What Japan’s Economy And ETF Need To Prevail
By Tom Lydon on April 27, 2009 | More Posts By Tom Lydon | Author's Website
Dismal reports may leave Japan’s economy and related exchange traded funds (ETFs) feeling a distressing sense of déjà vu.
The International Monetary Fund (IMF) estimates that Japan’s economy will contract 6.2%, reports Takashi Nakamichi for The Wall Street Journal. This worsened forecast comes after the news of an ongoing global downturn, increases in unemployment and reduced consumption. Japanese exporters are also suffering from an appreciating yen and general tight credit.
It is expected that the output gap could reach 8% in 2009. This wide gap usually indicates weak demand and oversupply, which would send prices falling and hamper growth.
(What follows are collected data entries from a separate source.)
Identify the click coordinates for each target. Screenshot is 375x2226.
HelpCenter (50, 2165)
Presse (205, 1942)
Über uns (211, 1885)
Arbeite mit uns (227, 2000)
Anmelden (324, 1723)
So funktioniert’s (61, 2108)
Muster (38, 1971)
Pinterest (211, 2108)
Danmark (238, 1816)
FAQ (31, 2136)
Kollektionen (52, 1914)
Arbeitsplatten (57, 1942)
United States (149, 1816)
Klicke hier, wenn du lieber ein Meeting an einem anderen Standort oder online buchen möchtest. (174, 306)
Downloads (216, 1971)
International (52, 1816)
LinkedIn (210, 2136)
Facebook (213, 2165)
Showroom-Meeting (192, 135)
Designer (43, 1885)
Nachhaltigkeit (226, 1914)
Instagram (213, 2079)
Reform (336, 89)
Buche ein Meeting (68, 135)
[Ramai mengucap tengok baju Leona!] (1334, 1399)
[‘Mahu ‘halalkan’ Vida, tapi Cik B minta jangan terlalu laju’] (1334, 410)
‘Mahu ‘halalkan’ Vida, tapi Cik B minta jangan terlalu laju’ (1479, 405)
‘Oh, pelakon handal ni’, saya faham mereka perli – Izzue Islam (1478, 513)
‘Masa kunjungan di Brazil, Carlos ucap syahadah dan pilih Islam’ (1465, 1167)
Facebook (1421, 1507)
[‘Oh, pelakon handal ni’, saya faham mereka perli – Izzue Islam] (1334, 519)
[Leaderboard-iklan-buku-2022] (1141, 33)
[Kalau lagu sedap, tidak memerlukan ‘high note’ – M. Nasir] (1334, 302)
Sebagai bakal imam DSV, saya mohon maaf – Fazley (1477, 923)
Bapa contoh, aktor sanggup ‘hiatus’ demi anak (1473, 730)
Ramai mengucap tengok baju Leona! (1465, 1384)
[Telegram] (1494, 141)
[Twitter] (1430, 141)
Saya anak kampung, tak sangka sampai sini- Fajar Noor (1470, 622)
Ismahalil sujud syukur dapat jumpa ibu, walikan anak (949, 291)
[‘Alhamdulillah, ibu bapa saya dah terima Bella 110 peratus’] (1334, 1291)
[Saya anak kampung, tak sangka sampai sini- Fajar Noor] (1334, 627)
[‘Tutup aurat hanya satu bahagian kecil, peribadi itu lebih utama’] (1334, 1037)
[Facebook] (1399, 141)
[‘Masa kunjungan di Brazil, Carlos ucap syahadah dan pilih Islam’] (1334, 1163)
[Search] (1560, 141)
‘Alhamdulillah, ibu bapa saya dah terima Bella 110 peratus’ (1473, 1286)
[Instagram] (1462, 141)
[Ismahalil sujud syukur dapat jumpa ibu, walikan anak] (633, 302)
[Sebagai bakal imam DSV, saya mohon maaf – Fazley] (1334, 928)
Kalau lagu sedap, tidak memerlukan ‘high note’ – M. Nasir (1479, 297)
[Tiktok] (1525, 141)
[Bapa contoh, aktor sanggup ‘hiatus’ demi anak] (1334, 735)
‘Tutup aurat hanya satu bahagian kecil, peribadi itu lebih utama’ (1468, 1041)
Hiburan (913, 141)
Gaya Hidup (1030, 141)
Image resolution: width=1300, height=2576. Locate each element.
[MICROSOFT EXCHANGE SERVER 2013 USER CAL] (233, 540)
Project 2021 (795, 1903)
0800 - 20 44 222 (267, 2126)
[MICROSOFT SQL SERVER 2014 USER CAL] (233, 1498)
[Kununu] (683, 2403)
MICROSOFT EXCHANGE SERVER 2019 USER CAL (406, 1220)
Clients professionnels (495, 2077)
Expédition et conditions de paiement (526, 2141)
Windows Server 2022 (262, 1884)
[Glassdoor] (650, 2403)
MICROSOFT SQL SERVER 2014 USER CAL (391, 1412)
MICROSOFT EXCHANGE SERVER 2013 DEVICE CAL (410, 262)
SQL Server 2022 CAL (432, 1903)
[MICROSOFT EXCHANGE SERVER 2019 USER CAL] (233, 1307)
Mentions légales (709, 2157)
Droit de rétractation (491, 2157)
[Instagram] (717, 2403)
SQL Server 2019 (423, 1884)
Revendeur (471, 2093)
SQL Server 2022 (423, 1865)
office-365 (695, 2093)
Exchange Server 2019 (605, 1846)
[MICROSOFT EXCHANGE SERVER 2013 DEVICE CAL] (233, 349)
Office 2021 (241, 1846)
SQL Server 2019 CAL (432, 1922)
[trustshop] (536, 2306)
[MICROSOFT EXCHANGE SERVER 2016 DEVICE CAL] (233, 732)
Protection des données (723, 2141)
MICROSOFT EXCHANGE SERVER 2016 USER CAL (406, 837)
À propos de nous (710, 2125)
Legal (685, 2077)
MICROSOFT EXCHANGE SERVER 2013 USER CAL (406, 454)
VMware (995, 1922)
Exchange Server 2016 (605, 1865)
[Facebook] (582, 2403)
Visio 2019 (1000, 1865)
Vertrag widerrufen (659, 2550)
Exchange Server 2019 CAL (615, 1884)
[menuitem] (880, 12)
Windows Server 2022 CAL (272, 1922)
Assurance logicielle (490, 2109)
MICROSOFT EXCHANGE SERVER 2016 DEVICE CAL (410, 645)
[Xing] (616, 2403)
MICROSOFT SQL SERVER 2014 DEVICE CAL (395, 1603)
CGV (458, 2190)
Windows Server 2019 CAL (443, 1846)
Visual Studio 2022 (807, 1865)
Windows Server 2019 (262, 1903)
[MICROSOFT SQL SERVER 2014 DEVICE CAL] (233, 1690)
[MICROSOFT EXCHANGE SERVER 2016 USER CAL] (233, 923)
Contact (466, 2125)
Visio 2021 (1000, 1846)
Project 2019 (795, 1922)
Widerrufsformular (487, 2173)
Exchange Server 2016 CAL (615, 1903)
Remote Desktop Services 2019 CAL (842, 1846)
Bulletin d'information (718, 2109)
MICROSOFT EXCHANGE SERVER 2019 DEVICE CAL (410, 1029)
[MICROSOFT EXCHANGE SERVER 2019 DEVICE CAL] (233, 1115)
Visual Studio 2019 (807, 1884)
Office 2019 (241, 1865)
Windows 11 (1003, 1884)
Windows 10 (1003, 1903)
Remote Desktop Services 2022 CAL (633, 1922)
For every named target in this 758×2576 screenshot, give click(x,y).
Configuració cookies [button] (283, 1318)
The government had announced a new stimulus package, and the country’s budget is calculated to be 10% of its GDP in 2009 with net debt around 100% of GDP this year.
The Bank of Japan made downgrading economic assessments in seven of nine regions, according to ChinaView. Economic conditions are down with business sentiments and capital investments both dropping as a result of diminished exports and corporate profits.
On an optimistic note, the Japanese whiskey industry is doing quite well and producing quality beverages to satisfy the palates of connoisseurs. International awards are being presented to Japanese distillers, more notably Suntory and Nikka, and have now made these distillers international competitors, writes Justin McCurry for the Guardian.